The paragraph above (kind of) summarises the criteria defining an “auteur” set by film critics throughout the years. These will help to examine the potential auteurism within Chazelle’s five films – Guy and Madeline on a Park BenchWhiplashLa La LandFirst Man, and his new release Babylon.

Chazelle’s stylistic signature consists of two elements—one being the “jazz element”, where people perform together as the camera quickly shifts from one person to another. In Guy and Madeline, Guy plays the trumpet, and the camera moves back and forth to show a person dancing to his tune. The same cinematographic trope is used in Whiplash when Andrew plays the drums vigorously, and Fletcher conducts, and in La La Land, when Sebastian plays the piano with Mia giving her all on the dance floor. The absence of jazz in First Man denotes the calm before the storm, as the segment with rapid camera shifts in Babylon is not between two people but between everybody at the jazz rave with elephants.

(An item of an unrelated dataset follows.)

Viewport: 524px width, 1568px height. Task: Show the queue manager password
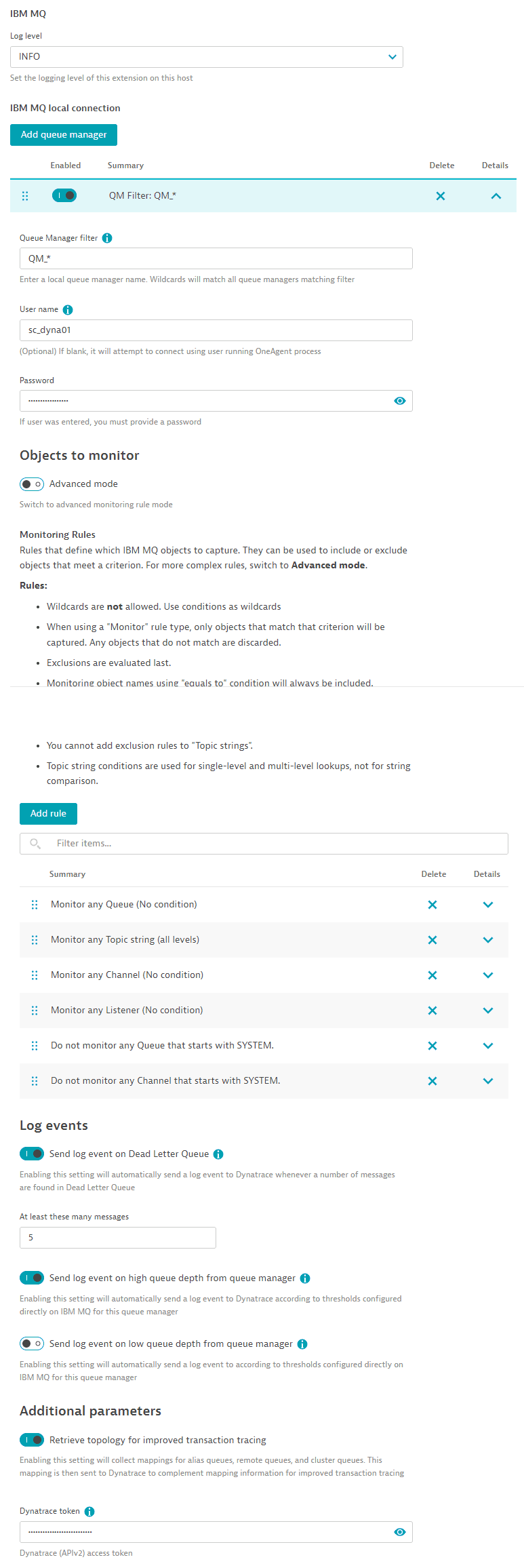(400, 401)
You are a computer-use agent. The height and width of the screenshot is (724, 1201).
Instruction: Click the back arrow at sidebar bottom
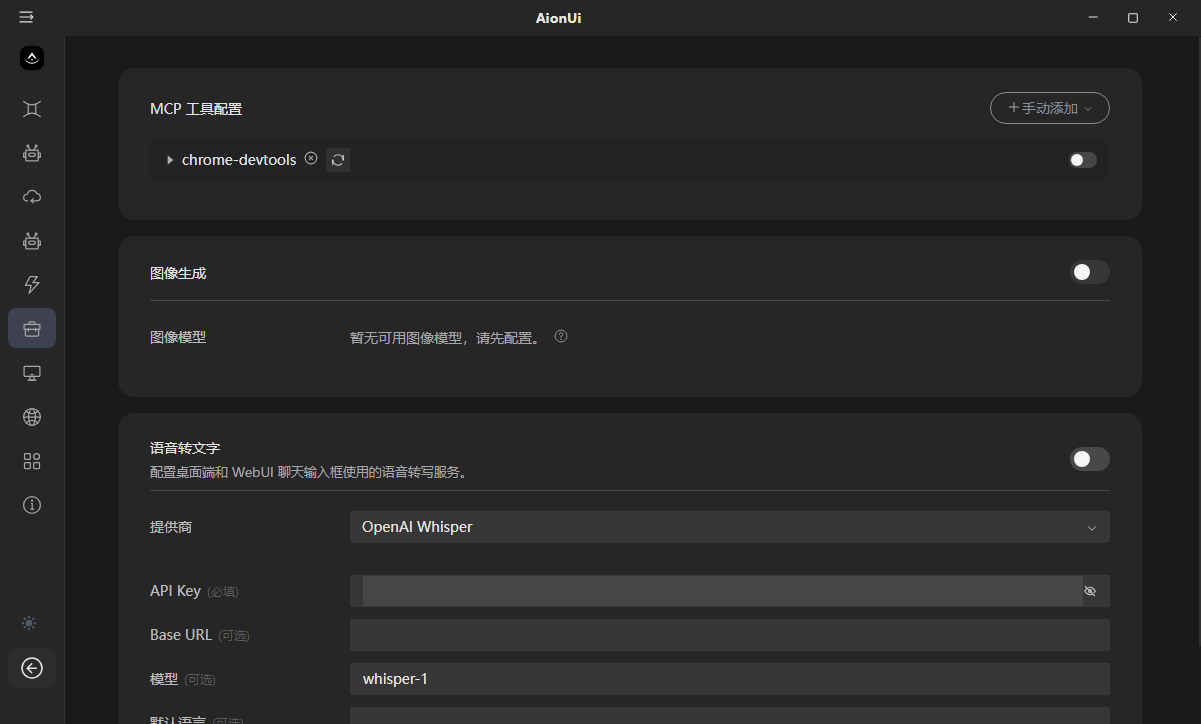coord(32,668)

Chazelle’s second stylistic signature is the “look element” emerging—spoiler alert—in the last scene of every film, where two people look at each other and have a silent question-and-answer conversation. Guy’s look “asks” Madeline if he deserves a second chance, and Madeline says “yes”; Andrew’s look, “asks” Fletcher if he is good enough, and Fletcher says “yes”; Mia’s look, “asks” Sebastian if their decision to part ways was right, and Sebastian says “yes”; Neil Armstrong’s wife’s look, “asks” him if going to the moon was his last adventure, and he says “yes”. In Babylon, however, the “look” has changed.

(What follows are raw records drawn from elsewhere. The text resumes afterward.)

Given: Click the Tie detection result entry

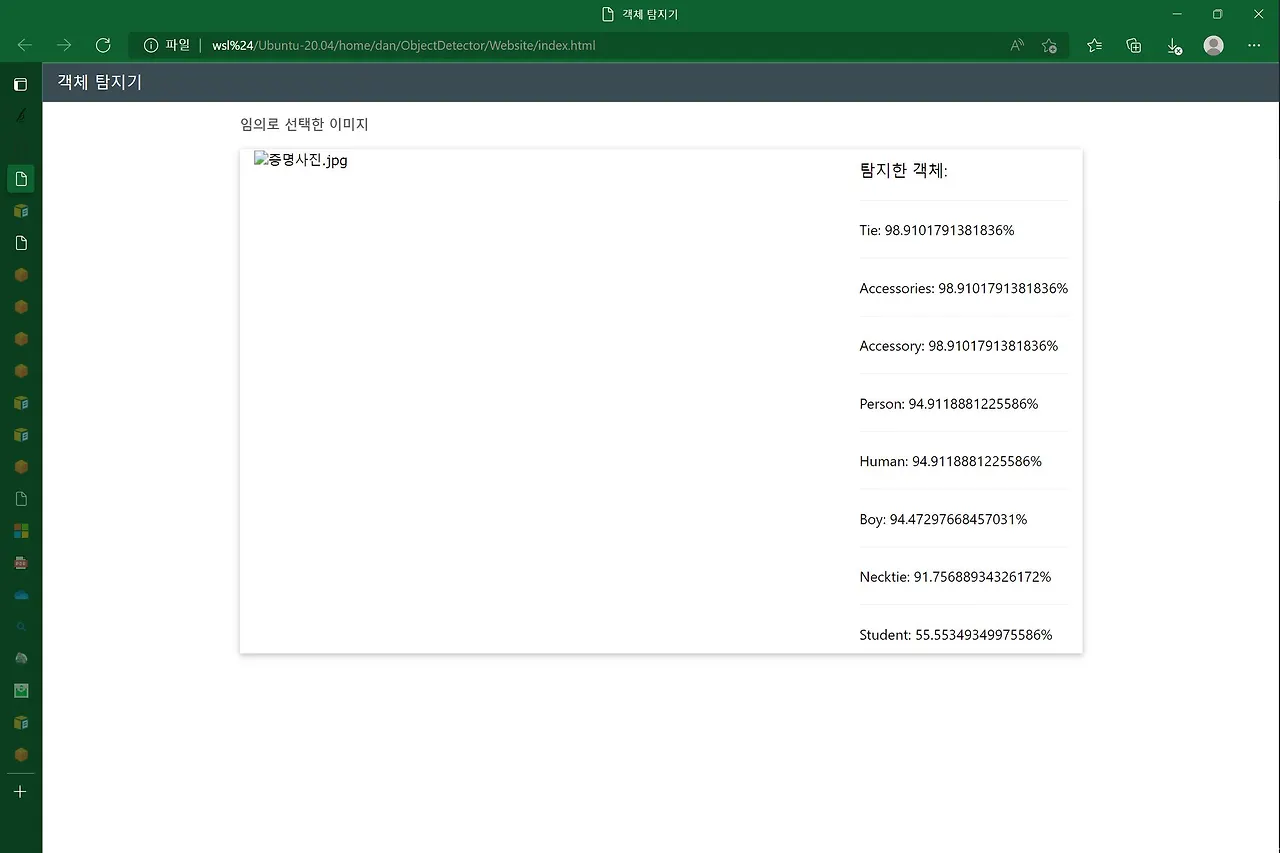Looking at the screenshot, I should [x=936, y=230].
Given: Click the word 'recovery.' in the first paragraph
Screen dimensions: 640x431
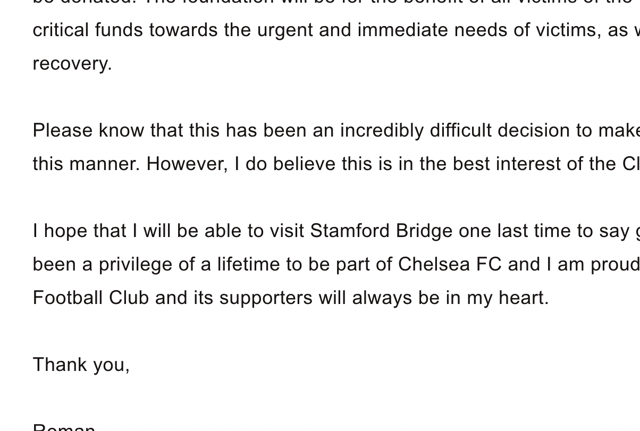Looking at the screenshot, I should coord(72,64).
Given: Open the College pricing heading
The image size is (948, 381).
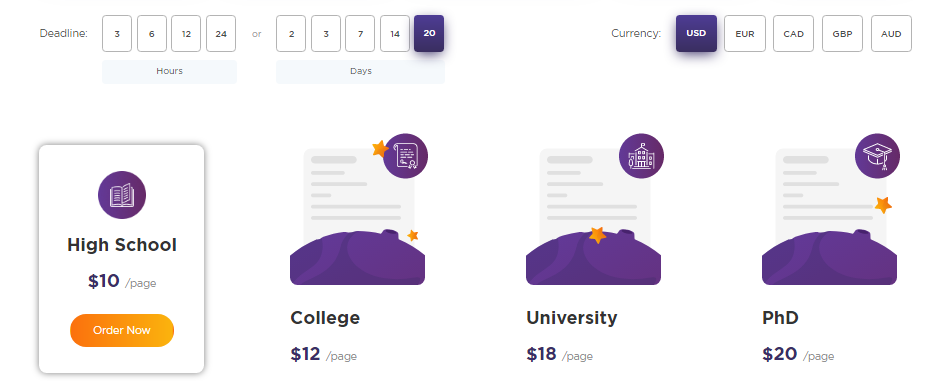Looking at the screenshot, I should [x=325, y=318].
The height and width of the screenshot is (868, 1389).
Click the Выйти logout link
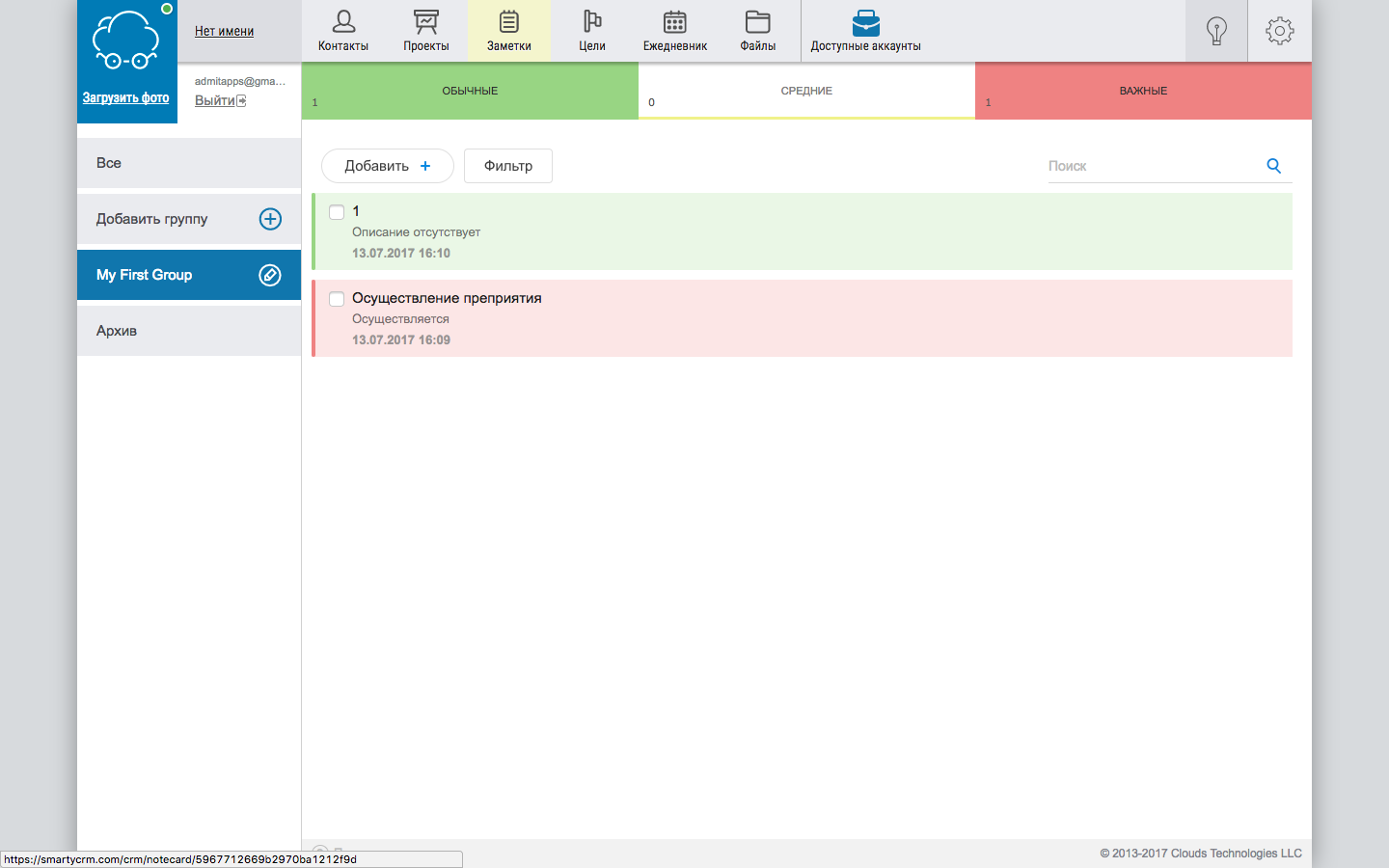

Manny—or the Hollywood artist who never made it—stares at the film screen in tears, and there is no “conversation”. The screen delivers a monologue about cinema’s timeless omnifariousness, and Manny is simply a receiver. Cinema is not an entity to be asked; it is a deity with more answers than one can comprehend in a lifetime.  

Moreover, filmmakers sometimes create a metaphoric journey for their main character that can be seen throughout their body of work. And Chazelle’s films are all about the journey of the “artist”.

Guy and Madeline introduce the artist (Guy) obsessed with his art (jazz). The artist initially has no goal and cannot comprehend his difficult personality (arrogance). Whiplash gives the artist (Andrew) the ability to grasp his smugness. Therefore, the artist obsesses even more with his art, ejecting family and love from his life to be one of the greats. La La Land balances the artist (Sebastian) as he still adores jazz yet reduces his arrogance and begins to appreciate other(s’) arts. The artist decides to cease his relationship with the love of his life, so she can experience what Andrew did – abstaining from family and love to give one’s all for their art. In First Man, the artist (Neil Armstrong) completely overcomes his pride to see that art—or the discovery of something new—is not about the artist’s individual success but the development of the human race. Thus, Neil Armstrong risks his life to make “one giant leap for mankind”.

In Babylon, the artist goes back to “Chazelle time” to demonstrate what happens when one doesn’t learn to appreciate other arts. In the beginning, Manny is obsessed with filmmaking without a particular goal (like Guy), then realises he can climb the ladder and be one of the greats, disregarding his love for Nellie (like Andrew), but is unable to understand other arts (unlike Sebastian) – the scene where Manny coerces the black jazz musician to put on darker make-up depicts the destruction of others’ art for the sake of one’s success. Hence, Manny cannot be a true artist. He fails to generate anything advancing humankind as everything around him literally dies. The artist with such high potential ends up an average family man and an average cinemagoer.

Based on this breakdown, one can make the case that Damien Chazelle is an auteur despite his small number of films. He exhibits stylistic similarities moulding a palpable signature, revealing a different meaning in each film. Perhaps, Chazelle’s future films will portray other faults that can doom an artist, or they will show what follows after the “giant leap”, or they will begin the journey of a new character prototype.

Only time will tell, and Chazelle has oceans of that.